What is more noteworthy is that between 2006 and 2010, Bihar shed its BIMARU status (an acronym for sick states), whereas Gujarat, which had been the fastest growing state between 2001 and 2005 with 11 percent growth, saw growth dipping to 9.3 percent between 2006 and 2010.
This allowed Chhattisgarh, Haryana, Maharashtra and even Odisha to overtake it - a fact not highlighted as these states do not employ expensive PR machinery.
However, it is not as if Gujarat has had nothing to emulate. While the rest of India struggled to satiate growing power needs, Gujarat will soon have surplus power and sell it too. Gujarat’s Jyotigram Yojana has substantially helped improve the power situation, energising rural lives, businesses and industry.
The scheme separates agricultural feeders from domestic feeders so that irrigation pump sets get around eight hours of electricity supply while other consumers enjoy round the clock electricity with fairly good voltage. This has had a positive impact on small-scale industries in rural areas. Strict implementation has brought down transmission and distribution losses.
In an imaginative project, mooted by Modi himself, Gujarat placed solar panels on a 0.75 km stretch of a canal of the Sardar Sarovar Narmada Nigam near Ahmedabad. Plans are on to cover more areas of the canal. It not only saves the cost of land on which the panels would otherwise have to be spread out, but also arrests water evaporation. Power from the 3,616 solar panels installed will be fed into the local grid for use by surrounding towns and villages.
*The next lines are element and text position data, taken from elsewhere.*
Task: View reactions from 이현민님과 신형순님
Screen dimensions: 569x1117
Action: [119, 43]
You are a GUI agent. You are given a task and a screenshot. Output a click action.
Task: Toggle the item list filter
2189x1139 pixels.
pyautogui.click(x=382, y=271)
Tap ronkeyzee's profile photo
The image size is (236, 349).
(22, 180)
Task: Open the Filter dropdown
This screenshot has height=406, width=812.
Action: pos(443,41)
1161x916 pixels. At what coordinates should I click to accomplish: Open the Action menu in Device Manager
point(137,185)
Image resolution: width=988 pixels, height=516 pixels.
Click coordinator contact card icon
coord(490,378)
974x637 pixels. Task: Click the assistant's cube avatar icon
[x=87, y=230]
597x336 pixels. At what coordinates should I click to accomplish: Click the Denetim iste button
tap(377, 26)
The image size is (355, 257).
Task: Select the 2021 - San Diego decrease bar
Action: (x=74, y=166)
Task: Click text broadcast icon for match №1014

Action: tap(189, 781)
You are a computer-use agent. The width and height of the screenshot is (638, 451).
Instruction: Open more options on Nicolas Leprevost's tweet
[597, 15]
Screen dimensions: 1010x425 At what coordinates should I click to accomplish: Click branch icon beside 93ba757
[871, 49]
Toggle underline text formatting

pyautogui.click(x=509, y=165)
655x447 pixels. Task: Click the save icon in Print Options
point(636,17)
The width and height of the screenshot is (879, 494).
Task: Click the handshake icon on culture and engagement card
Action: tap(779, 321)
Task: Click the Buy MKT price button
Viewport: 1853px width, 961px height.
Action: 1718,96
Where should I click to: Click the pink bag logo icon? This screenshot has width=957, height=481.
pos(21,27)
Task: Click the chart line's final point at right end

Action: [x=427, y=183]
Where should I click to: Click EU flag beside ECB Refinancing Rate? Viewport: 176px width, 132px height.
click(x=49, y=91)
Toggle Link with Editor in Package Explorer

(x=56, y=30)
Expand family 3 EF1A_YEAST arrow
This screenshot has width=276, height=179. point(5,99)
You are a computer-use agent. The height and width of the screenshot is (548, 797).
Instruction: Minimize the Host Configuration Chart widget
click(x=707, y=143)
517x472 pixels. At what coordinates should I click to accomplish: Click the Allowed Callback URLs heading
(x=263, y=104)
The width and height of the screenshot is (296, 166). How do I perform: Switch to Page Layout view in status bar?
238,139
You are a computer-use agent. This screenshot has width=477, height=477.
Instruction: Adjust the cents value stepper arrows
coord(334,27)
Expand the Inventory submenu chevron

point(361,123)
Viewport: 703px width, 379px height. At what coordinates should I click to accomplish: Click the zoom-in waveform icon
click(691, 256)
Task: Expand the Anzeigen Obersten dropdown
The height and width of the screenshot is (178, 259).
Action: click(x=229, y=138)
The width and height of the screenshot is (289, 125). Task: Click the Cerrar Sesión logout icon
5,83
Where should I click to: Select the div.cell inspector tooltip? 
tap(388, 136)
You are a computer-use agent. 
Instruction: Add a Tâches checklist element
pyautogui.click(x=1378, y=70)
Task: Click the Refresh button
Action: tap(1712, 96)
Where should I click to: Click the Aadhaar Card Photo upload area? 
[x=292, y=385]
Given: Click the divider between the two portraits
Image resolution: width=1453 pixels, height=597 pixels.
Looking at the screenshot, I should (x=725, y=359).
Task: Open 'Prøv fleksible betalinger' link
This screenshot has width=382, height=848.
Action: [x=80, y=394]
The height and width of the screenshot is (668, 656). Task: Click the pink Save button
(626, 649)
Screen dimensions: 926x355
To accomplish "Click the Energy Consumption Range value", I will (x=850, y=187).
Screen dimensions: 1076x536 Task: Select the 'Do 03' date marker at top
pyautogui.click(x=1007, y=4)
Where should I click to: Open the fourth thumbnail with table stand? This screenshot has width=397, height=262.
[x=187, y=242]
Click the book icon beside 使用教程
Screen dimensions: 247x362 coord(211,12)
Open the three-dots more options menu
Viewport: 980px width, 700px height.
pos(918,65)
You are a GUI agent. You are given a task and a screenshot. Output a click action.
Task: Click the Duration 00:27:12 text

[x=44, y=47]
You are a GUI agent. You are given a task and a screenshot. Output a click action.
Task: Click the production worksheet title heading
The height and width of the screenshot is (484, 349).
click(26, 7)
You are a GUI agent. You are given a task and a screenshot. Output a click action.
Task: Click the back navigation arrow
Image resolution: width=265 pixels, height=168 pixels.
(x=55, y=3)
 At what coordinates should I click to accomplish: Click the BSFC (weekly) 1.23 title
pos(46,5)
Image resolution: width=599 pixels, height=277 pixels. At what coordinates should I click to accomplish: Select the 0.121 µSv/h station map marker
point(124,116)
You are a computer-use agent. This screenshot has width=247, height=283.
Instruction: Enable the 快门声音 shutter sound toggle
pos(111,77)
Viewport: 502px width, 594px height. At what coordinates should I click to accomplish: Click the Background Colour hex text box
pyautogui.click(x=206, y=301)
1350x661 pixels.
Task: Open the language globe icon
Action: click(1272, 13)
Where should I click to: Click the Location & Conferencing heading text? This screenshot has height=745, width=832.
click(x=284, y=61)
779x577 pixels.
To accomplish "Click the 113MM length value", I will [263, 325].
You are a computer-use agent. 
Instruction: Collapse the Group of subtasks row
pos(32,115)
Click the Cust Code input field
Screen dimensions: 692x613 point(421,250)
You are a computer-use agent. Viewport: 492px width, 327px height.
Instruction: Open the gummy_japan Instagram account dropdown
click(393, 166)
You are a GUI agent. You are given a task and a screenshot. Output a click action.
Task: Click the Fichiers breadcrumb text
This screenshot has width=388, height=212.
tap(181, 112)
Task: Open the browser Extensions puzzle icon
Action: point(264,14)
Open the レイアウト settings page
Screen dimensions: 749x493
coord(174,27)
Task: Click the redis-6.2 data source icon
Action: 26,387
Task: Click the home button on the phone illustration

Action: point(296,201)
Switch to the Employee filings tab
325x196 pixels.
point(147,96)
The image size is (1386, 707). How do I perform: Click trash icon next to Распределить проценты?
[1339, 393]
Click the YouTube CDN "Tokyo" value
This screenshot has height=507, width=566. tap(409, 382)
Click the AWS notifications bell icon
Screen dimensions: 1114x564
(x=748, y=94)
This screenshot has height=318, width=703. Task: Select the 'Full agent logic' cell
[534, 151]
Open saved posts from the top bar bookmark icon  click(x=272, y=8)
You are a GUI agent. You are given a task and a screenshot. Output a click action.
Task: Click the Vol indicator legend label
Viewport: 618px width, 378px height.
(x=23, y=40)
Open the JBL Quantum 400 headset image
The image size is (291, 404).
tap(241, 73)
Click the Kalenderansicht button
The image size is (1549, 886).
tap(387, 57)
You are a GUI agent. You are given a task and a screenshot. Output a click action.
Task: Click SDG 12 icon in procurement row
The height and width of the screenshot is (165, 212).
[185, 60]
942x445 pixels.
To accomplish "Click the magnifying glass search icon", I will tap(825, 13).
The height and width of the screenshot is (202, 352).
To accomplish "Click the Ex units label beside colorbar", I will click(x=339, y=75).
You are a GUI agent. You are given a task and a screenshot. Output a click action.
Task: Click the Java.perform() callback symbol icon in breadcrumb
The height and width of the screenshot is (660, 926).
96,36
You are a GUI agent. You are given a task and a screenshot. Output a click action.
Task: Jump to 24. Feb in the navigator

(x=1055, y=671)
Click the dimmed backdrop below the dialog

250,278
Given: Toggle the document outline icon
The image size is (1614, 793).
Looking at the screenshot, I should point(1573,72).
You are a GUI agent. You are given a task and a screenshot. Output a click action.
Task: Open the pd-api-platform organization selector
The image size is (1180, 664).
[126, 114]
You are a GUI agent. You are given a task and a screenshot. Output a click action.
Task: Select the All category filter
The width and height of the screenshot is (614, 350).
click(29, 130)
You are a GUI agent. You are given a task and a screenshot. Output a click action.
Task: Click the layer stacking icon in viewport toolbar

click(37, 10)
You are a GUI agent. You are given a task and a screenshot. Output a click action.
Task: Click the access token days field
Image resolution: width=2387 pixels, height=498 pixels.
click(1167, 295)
The project implemented in collaboration with the US firm SunEdison cost the government Rs 17 crore. However, a normal solar project would have cost only Rs 10 crore. Officials say that the initial cost overruns were high but it would gradually come down as they get a handle on the project.
Modi wanted to make Gujarat the numero uno solar producer of India. By 2022, the state plans to produce 10,000 MW of solar energy. However, other states like Madhya Pradesh are catching up fast, selling solar power cheaper than Gujarat today.
Our Prime Minister’s thrust should, therefore, not merely be to replicate Gujarat in other parts of the country. While some aspects of its growth remain impressive, a lot more needs to be done, and at a higher scale, if he is to become a national icon.